Девка послушалась, поймала таких, чтобы не скучно, даже троечку, один лучше другого. Ох и корил себя тогда папка за слова свои – не скучно было всем. Норовистые, бессемейные, волком в лес смотрящие её мужики узды не признавали. Девка от них стала бабой, походя рожала сыновей, а потом отпускала мужика на волю, потому как опять же «скучно», и ловила другого, но тоже норовистого, и снова от него сыновей рожала. Дед обилию внуков поначалу радовался, ему только дочери и даны были, сыновей не было у него, но осознав бесконечность процесса, пригорюнился: кормить-то чем? Они ж все на его шее, а пацаны едят ого-го! Пошёл к жене советоваться.
– Что, мать, делать будем? Наша-то разошлась не на шутку. Эдак футбольная команда скоро у нас образуется.
– Чем ты, дурак, думал, когда советы ей давал? Разве не видишь, девка твоя – ловец. Сызмальства ловит всё, что ни попадётся, вот и надо было её в ловцы пристраивать, а не в жёны. Теперь вот выкармливай большеротиков как знаешь.
– Ой, и правда. Ловец. Как я сразу-то не догадался!

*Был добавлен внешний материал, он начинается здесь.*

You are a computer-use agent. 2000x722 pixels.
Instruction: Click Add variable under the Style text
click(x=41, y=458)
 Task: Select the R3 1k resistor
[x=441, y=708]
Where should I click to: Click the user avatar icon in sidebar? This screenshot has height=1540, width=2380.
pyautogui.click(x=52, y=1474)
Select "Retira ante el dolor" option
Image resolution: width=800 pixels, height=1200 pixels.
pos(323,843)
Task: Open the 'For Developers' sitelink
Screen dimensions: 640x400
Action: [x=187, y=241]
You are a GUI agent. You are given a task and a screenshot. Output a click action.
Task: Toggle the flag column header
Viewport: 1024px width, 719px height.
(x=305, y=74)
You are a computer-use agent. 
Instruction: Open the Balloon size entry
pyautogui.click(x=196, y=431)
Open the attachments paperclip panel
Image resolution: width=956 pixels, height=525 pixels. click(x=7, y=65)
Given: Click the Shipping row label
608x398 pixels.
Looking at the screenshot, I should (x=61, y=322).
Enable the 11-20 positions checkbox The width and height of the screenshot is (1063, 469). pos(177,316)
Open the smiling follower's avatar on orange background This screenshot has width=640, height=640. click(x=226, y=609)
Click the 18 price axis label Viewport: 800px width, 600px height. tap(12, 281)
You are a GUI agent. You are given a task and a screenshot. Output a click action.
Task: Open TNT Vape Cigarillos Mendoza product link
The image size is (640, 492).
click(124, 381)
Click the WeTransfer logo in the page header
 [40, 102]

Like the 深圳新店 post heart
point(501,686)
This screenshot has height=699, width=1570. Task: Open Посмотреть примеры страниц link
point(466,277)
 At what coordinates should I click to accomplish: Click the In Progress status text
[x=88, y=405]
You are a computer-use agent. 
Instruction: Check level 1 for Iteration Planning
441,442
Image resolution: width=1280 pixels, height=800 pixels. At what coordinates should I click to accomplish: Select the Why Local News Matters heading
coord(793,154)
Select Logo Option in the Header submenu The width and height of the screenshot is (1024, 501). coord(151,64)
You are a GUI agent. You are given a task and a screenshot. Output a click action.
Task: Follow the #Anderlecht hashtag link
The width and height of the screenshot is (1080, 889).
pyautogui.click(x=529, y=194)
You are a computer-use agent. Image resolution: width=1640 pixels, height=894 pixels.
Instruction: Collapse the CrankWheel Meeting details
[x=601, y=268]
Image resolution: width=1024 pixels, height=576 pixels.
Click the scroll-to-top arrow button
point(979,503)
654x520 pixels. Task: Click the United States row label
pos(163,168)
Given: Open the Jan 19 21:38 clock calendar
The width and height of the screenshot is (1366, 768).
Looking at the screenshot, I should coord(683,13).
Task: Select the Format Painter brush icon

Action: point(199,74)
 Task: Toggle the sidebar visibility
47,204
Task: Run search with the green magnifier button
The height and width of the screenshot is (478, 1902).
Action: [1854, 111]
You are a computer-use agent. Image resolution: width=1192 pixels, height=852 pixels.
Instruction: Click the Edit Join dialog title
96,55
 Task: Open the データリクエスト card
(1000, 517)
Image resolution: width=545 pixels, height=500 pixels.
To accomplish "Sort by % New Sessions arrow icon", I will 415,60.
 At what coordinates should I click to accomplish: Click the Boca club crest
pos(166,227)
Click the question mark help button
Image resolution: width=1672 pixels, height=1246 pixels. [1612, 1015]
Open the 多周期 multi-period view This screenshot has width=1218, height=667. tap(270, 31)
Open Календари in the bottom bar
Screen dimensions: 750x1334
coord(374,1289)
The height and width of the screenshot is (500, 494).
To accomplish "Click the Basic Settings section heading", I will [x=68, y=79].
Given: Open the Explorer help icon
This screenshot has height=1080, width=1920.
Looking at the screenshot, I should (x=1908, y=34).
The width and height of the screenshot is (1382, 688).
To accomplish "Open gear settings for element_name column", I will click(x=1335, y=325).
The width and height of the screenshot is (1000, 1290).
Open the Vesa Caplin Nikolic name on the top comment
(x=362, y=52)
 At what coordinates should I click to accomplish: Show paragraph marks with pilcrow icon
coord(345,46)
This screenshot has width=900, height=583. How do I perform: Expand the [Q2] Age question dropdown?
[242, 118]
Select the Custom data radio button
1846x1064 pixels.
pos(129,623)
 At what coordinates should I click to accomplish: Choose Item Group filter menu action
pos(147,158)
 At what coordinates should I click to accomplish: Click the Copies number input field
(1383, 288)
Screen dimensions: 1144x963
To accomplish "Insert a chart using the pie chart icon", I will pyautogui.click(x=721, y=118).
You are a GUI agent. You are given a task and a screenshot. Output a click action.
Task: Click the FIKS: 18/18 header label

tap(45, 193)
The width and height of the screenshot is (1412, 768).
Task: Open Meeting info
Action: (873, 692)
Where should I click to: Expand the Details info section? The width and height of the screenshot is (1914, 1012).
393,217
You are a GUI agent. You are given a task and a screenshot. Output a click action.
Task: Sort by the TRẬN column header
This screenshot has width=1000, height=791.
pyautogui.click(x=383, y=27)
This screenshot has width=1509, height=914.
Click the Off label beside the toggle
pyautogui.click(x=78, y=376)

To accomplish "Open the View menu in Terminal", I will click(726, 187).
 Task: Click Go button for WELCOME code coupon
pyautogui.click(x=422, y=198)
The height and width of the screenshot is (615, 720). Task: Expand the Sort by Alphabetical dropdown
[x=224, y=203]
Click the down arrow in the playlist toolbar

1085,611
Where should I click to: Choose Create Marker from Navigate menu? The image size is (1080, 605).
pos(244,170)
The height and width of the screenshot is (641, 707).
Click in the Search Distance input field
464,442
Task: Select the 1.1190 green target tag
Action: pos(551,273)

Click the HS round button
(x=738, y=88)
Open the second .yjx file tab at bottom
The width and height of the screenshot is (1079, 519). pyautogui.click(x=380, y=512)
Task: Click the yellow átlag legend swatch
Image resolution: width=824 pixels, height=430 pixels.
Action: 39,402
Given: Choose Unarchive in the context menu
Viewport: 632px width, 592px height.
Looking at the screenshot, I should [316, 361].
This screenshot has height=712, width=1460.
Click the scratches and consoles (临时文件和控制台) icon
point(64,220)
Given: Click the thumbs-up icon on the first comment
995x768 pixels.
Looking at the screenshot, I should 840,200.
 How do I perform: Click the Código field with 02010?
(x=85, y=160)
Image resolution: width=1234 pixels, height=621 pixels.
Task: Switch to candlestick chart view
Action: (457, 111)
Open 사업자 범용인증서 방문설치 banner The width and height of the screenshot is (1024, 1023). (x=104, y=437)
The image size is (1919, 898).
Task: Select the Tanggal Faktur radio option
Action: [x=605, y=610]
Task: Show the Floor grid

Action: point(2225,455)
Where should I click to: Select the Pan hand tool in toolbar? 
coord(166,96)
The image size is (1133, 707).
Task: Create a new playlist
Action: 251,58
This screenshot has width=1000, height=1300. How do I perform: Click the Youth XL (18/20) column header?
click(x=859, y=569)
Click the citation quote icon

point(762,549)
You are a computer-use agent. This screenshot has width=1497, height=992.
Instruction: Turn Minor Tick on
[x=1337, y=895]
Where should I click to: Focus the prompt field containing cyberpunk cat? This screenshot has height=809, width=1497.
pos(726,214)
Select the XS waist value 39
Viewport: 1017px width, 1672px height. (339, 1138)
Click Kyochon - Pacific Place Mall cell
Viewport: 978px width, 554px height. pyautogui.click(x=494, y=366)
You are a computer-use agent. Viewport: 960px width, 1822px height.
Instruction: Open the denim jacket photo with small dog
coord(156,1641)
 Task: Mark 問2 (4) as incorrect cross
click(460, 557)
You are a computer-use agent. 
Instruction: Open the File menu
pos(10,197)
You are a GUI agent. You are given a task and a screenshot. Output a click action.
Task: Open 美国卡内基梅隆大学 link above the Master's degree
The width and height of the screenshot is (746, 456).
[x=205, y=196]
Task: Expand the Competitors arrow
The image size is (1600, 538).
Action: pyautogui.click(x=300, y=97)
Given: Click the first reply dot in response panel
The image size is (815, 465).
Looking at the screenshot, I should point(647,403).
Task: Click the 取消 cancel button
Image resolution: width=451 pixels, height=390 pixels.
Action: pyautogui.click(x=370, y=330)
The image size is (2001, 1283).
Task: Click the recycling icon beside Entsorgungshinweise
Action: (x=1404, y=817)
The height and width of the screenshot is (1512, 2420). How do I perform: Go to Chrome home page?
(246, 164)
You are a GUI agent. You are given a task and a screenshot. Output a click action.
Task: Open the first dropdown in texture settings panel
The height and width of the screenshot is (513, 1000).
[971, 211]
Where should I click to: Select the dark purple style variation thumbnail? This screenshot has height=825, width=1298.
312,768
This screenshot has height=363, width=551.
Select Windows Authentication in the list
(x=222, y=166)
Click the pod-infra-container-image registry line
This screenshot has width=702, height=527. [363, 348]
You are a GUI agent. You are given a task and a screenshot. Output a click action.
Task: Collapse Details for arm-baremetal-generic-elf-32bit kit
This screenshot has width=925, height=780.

Что ж ты, глупая баба, мне не сказала?
– А ты меня много спрашивал? Я с тобой потому столько лет прожила, что без спроса рта не открываю. Я ж не ловец, я ж мужняя жена. Разницу разумеешь? Спросил теперь – ответила, а дальше поступай как знаешь, а я пойду кашу варить.
Сказала мать и пошла кашу варить, а Бабу проверили, признали хоть и перестарком, но годной по всем параметрам, и забрали с папиной материальной помощью в школу, где учат коней на скаку останавливать и в избы горящие входить. Дали Бабе диплом «Женщины в русских селеньях», и больше у семьи не было горя: конины вдоволь, кумыса вдоволь, сил лошадиных тоже мереном немеряно и тепла, понятное дело, в достатке. Так и жили. Кони, они ж не коты – конь, если сорвался, так скачет всё снося на своём пути, несёт его. Баба как его остановит, так даже если седок на нём был, снимет его бережно, он дрожит весь, Бабе в ноги валится, мол, спасительница, мать родная, выжил. И коня ей оставляет, и ещё за спасение приплатит.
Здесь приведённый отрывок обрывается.